> _YOUR TASK_: Below are the records; locate each line with the word "chevron" and copy it.

Stored items from a collection:
*** Begin section ***

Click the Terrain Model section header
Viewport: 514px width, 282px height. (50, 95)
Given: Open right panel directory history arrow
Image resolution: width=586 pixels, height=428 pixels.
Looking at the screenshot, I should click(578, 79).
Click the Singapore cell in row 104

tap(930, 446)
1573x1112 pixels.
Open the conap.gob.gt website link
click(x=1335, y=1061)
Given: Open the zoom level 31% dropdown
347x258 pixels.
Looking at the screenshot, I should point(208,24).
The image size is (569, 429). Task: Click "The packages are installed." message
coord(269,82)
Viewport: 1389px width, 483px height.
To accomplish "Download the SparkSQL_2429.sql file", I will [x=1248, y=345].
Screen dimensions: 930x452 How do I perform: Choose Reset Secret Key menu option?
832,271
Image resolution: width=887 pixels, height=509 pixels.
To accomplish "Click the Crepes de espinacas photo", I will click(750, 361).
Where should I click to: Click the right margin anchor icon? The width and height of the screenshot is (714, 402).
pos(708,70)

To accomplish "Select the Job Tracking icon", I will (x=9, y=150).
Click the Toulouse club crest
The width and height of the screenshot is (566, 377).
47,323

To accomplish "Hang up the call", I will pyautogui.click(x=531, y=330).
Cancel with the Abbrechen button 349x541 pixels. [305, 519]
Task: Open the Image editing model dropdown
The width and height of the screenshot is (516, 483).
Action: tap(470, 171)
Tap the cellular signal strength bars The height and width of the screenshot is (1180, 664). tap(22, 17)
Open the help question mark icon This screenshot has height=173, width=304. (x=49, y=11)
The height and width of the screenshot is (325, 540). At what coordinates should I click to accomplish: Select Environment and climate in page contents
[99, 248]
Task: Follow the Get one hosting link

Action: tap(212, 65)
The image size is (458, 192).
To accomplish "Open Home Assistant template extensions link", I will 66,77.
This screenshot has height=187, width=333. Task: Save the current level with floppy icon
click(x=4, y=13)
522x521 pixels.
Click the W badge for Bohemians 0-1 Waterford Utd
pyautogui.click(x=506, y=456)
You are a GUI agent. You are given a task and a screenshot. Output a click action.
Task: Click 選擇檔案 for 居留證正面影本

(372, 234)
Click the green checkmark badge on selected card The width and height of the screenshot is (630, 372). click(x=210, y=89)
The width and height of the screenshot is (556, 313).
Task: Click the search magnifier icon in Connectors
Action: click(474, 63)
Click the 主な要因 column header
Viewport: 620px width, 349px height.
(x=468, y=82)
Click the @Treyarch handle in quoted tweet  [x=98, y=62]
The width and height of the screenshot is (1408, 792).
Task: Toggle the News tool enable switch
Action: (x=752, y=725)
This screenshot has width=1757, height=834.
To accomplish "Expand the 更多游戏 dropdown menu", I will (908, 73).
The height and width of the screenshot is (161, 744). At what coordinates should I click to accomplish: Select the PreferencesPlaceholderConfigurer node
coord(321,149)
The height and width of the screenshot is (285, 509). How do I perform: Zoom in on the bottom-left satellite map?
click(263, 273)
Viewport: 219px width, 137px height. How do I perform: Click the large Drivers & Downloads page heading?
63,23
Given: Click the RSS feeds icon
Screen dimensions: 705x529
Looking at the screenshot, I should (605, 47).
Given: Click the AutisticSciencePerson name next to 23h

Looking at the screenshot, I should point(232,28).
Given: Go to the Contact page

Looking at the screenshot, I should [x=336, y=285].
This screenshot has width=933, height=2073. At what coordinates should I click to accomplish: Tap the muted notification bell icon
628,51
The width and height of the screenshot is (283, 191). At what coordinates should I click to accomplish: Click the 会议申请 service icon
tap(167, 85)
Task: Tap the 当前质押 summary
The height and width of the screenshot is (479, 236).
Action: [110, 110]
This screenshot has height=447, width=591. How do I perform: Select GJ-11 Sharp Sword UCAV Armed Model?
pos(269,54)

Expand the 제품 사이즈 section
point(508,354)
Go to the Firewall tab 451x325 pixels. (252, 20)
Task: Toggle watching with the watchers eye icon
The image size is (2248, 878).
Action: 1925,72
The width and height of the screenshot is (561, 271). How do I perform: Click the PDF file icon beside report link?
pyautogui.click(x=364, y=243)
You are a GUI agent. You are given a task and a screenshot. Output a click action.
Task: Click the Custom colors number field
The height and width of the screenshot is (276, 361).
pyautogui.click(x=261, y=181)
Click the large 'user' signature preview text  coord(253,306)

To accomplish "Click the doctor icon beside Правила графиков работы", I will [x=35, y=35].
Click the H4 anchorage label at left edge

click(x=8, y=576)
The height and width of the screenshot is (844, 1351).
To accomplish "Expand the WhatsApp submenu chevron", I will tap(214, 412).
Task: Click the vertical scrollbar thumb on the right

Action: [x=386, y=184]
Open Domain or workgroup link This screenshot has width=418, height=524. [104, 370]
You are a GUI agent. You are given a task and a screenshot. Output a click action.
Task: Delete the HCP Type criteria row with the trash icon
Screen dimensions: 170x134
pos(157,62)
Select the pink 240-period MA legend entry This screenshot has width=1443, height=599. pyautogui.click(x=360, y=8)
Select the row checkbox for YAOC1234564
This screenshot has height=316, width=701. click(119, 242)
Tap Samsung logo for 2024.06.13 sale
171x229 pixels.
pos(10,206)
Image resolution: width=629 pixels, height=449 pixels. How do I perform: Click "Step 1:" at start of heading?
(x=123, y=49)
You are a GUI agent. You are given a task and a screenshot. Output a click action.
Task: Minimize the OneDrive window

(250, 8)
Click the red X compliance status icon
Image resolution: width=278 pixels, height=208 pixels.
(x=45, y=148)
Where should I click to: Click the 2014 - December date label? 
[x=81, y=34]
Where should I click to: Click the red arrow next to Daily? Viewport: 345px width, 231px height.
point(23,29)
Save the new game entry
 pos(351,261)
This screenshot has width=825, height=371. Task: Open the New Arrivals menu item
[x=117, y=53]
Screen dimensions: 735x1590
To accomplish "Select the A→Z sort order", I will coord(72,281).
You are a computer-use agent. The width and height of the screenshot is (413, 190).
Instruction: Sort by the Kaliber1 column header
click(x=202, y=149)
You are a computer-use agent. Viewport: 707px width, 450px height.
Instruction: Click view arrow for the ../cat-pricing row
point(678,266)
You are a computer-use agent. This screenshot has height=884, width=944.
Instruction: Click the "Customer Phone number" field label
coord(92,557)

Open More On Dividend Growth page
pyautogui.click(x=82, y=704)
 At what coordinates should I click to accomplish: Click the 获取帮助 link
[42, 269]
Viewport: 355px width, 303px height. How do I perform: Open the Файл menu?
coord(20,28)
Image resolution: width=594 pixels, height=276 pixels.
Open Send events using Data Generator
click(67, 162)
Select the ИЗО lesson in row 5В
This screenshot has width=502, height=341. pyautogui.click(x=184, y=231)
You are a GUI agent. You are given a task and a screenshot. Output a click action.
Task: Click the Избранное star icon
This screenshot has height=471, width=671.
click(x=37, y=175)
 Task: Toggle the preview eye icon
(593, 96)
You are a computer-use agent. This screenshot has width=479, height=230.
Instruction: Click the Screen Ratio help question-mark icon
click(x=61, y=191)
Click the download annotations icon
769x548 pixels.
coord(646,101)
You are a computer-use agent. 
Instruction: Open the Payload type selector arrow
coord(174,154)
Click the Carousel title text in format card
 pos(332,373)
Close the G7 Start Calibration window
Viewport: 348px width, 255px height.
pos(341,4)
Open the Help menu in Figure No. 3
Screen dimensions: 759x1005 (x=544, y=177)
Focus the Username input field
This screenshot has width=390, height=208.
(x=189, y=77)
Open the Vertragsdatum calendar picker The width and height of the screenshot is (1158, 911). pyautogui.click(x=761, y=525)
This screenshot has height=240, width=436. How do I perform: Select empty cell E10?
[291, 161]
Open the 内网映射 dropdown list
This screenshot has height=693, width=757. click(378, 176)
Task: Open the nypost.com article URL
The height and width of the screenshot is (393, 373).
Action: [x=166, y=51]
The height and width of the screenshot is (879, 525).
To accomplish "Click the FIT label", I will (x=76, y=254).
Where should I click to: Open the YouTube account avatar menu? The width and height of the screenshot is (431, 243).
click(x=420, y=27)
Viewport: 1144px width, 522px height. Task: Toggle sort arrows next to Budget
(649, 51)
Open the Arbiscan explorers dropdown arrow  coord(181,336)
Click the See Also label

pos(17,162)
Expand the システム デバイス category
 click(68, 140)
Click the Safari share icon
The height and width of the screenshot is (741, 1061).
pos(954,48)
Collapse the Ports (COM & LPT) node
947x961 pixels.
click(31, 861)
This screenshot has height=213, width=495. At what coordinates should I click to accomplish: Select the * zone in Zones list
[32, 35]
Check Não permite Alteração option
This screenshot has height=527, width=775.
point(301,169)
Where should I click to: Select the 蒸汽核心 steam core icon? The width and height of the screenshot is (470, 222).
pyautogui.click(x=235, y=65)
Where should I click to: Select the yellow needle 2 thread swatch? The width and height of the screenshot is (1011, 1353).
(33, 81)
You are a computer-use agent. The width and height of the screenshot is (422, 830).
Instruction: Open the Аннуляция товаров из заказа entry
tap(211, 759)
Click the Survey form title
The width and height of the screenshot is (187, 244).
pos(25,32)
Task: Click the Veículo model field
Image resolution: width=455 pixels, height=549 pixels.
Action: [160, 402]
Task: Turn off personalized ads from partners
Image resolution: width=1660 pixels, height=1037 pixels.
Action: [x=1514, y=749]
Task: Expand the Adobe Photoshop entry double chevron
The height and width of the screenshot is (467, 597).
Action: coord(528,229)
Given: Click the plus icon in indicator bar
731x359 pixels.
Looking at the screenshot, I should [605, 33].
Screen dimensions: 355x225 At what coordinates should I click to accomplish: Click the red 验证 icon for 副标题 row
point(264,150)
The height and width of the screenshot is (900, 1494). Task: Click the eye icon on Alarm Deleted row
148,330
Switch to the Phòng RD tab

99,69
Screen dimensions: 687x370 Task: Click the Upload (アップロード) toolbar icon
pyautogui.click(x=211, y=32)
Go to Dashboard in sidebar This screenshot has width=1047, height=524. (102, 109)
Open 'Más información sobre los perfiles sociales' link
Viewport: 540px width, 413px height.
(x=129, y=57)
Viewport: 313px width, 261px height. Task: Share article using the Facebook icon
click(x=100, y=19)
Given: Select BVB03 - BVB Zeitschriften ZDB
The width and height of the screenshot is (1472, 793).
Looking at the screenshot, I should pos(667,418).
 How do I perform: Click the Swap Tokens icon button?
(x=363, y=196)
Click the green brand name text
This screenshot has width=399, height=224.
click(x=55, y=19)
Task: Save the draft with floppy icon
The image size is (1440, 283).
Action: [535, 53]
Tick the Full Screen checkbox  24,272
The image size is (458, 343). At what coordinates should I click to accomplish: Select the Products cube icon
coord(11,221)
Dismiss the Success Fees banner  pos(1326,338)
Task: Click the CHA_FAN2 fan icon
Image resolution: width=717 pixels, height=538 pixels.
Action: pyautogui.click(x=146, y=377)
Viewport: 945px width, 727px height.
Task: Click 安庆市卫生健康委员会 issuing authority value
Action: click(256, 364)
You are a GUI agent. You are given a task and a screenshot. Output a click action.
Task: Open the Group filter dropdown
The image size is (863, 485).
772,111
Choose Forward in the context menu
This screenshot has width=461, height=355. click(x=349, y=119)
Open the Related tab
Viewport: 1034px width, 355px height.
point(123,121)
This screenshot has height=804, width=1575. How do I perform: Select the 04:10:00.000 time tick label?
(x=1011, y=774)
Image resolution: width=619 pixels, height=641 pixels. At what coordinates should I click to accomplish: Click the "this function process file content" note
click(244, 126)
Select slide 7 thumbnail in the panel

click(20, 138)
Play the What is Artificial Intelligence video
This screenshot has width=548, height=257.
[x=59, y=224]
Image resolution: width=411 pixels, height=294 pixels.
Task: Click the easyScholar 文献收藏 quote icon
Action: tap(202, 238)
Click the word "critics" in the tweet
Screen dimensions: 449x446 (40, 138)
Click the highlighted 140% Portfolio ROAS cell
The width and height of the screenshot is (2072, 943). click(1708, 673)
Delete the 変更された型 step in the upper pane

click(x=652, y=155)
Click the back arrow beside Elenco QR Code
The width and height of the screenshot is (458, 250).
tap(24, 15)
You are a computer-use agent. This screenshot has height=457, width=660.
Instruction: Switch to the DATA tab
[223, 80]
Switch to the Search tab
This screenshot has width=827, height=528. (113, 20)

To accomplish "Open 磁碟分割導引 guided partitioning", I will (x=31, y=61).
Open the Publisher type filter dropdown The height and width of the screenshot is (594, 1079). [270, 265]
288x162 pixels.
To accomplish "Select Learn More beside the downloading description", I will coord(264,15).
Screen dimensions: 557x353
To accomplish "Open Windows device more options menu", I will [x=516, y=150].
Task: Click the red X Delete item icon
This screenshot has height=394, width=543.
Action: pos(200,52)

*** End section ***

> _SOLUTION TO THE EXERCISE_:
To accomplish "Expand the WhatsApp submenu chevron", I will tap(214, 412).
Task: Expand the Adobe Photoshop entry double chevron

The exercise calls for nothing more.